Critical Warning: Q4_K_M Math Regression
Not all metrics point upward. We observed a severe latency regression in math tasks under Gemma 4 Q4_K_M — jumping from 9.1s to 50.0s, a 5.5× slowdown.
Root cause: At 4-bit quantization, excessive chain-of-thought generation is triggered, causing the model to produce unnecessarily long reasoning chains when solving mathematical problems. This behavior does not appear in Q3_K_M (26.5s) or Q8_0 (21.6s) — it is specific to the Q4 quantization level.
For applications where math or logical reasoning is core functionality:
• Calculators, math tutors, coding assistants → Use G4 Q8_0 or G3n Q8_0
• Exclude G4 Q4_K_M from any math-centric workflow
• If battery savings are the top constraint, G4 Q3_K_M is faster than Q4_K_M for math (26.5s vs 50.0s)

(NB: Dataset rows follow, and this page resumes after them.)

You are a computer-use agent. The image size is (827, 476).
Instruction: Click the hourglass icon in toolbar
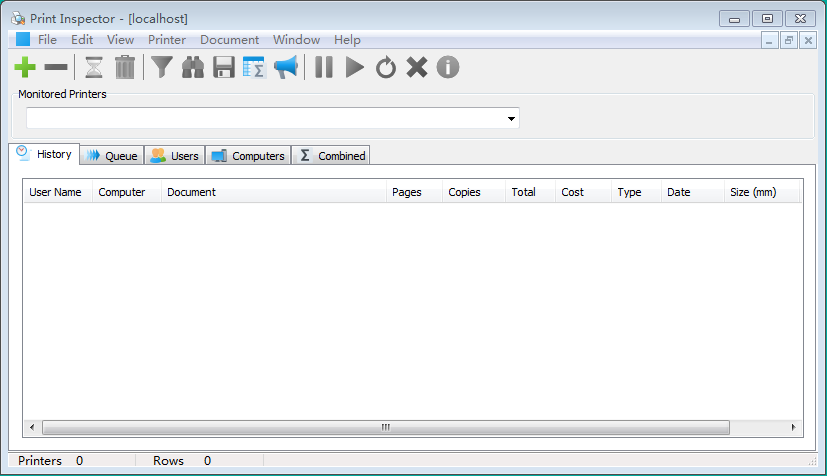[94, 68]
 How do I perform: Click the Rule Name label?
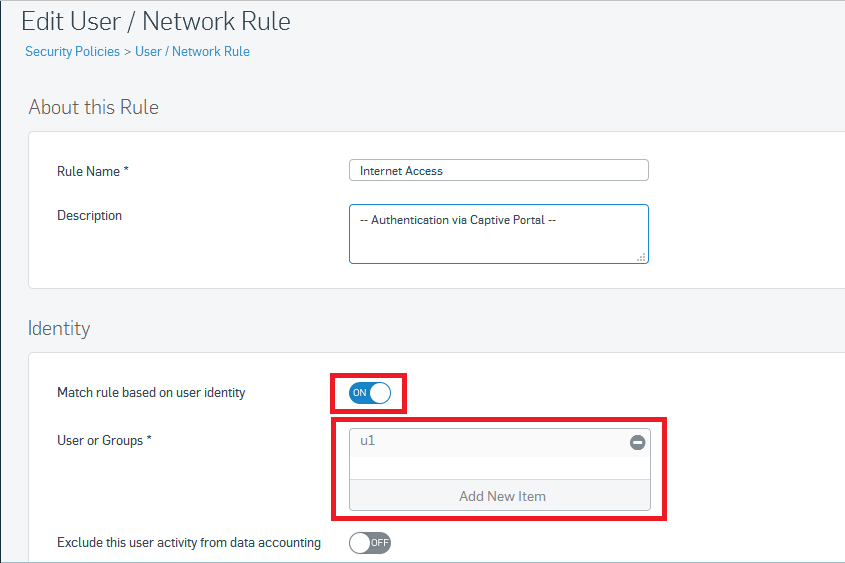[93, 171]
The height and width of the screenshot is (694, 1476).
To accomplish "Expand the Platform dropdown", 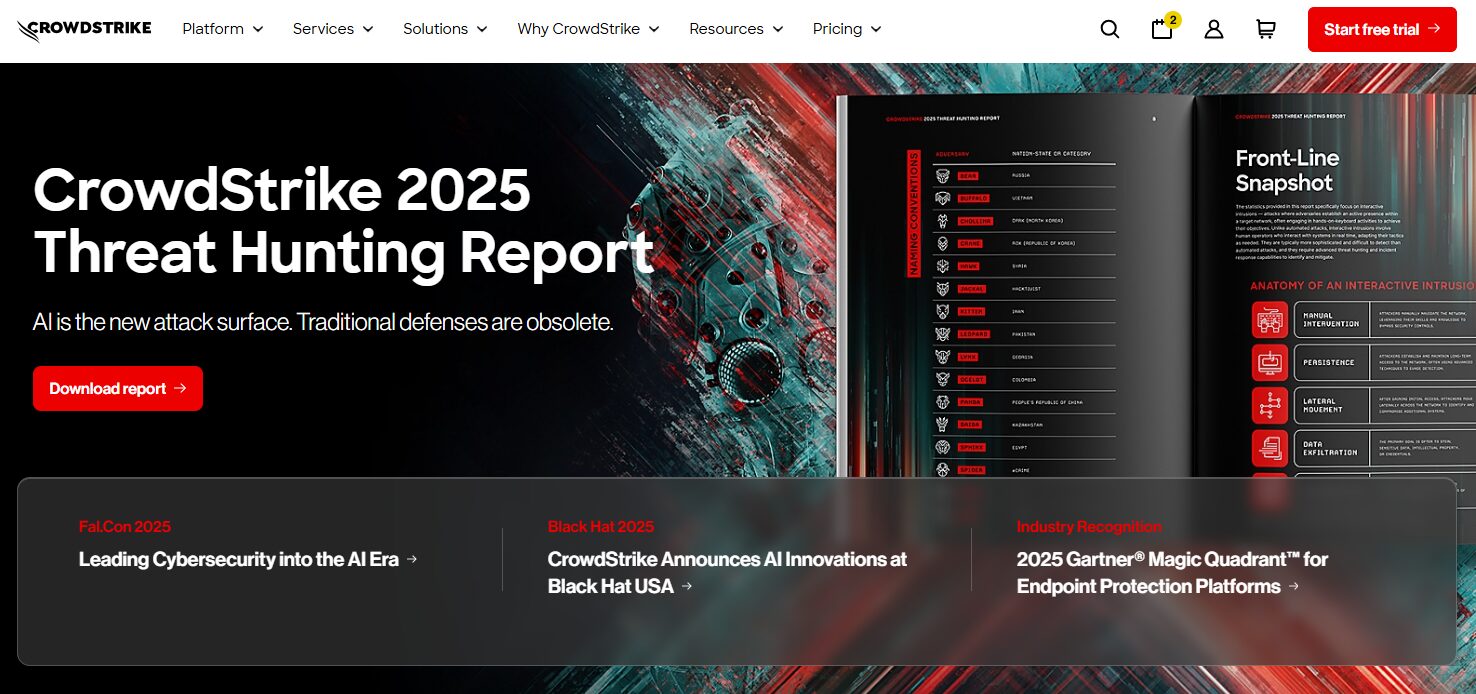I will click(222, 29).
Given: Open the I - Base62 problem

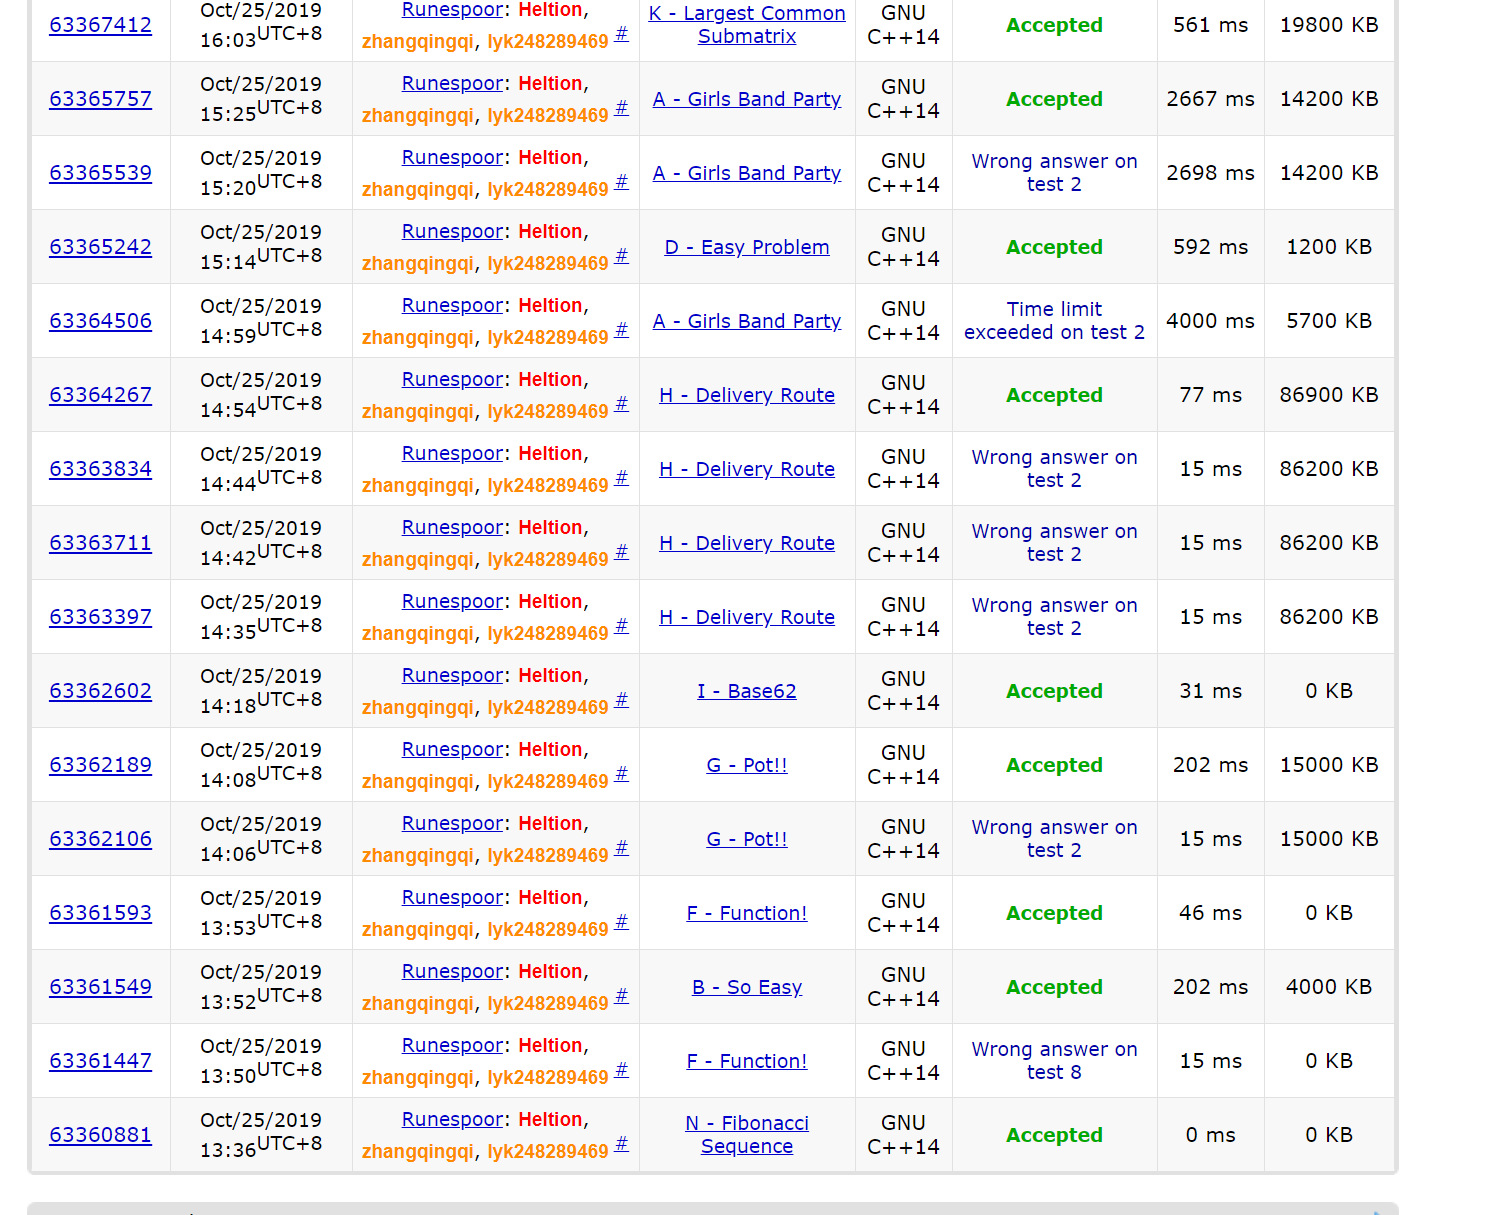Looking at the screenshot, I should pyautogui.click(x=746, y=691).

System Impact: Battery, Thermals & Memory
Beyond raw inference speed, battery drain and thermal behavior determine whether a model is viable for sustained mobile usage. Here's how the four variants compare.
Model | Memory | Battery/Run | Thermal Delta | Init Time | Pass Rate |
G3n Q8_0 | 779.0 MB | 0.240% | 6.0 ★ | 542ms | 72.0% |
G4 Q3_K_M | 706.8 MB ★ | 0.160% ★ | 10.32 | 381ms ★ | 60.0% |
G4 Q4_K_M | 707.6 MB | 0.240% | 12.92 | 436ms | 64.0% |
G4 Q8_0 ★ | 707.7 MB | 0.320% | 15.20 | 523ms | 72.0% ★ |
G4 Q3_K_M achieves the lowest battery consumption at 0.160% per run and the fastest initialization at 381ms — making it ideal for IoT devices or low-power scenarios where energy budget is the primary constraint. The trade-off is a 60% pass rate, which limits its applicability for accuracy-critical applications.
G4 Q8_0 consumes the most battery at 0.320% per run but matches G3n's 72% pass rate while running 37% faster. For most production applications, it offers the best overall balance.
Conclusion & Model Selection Guide
Here are three key insights and scenario-based recommendations drawn from the benchmark results.
Key Insights
• G4 Q8_0 achieves 1.6× speed improvement over G3n at identical quantization, while simultaneously reducing memory by 70 MB.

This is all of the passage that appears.